Recorded information Start Marker
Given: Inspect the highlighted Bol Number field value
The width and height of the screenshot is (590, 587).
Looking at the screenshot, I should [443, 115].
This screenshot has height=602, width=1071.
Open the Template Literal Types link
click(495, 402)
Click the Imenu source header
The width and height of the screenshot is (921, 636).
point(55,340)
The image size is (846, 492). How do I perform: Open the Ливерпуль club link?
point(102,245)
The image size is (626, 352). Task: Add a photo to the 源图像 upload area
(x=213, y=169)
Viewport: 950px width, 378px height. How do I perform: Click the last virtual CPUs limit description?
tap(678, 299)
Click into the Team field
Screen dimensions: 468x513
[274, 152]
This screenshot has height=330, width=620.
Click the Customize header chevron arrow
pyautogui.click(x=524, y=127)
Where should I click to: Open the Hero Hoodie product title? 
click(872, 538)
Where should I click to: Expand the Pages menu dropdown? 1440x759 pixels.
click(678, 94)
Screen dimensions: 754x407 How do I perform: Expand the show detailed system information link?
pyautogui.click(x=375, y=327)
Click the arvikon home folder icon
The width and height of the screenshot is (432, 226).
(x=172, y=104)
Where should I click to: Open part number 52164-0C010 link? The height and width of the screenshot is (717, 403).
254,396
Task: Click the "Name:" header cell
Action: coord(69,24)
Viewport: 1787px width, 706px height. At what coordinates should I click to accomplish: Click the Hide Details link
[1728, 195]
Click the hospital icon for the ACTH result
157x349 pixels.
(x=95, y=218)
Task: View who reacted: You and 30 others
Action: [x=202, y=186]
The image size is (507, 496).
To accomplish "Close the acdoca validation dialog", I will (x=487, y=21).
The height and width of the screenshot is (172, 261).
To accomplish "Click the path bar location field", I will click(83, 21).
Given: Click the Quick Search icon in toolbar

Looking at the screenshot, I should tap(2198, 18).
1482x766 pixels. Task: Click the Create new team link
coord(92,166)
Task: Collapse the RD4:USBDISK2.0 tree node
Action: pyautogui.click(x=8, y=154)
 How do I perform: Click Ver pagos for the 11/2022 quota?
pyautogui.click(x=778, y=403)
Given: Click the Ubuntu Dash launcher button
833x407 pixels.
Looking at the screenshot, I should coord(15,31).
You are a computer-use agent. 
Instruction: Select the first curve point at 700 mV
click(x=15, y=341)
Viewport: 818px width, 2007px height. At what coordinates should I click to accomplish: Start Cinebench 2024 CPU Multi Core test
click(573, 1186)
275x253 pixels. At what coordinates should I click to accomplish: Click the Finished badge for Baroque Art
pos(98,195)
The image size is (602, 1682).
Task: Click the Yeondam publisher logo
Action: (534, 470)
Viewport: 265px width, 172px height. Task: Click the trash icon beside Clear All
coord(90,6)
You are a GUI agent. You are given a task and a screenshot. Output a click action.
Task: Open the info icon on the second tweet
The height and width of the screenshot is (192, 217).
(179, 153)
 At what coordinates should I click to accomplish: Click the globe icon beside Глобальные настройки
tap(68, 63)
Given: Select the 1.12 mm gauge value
Recorded information End Marker
> Problem description
Report each line in the data above that holds the word "This" by copying it.

> Exercise answer
This screenshot has height=602, width=1071.
This screenshot has height=330, width=620.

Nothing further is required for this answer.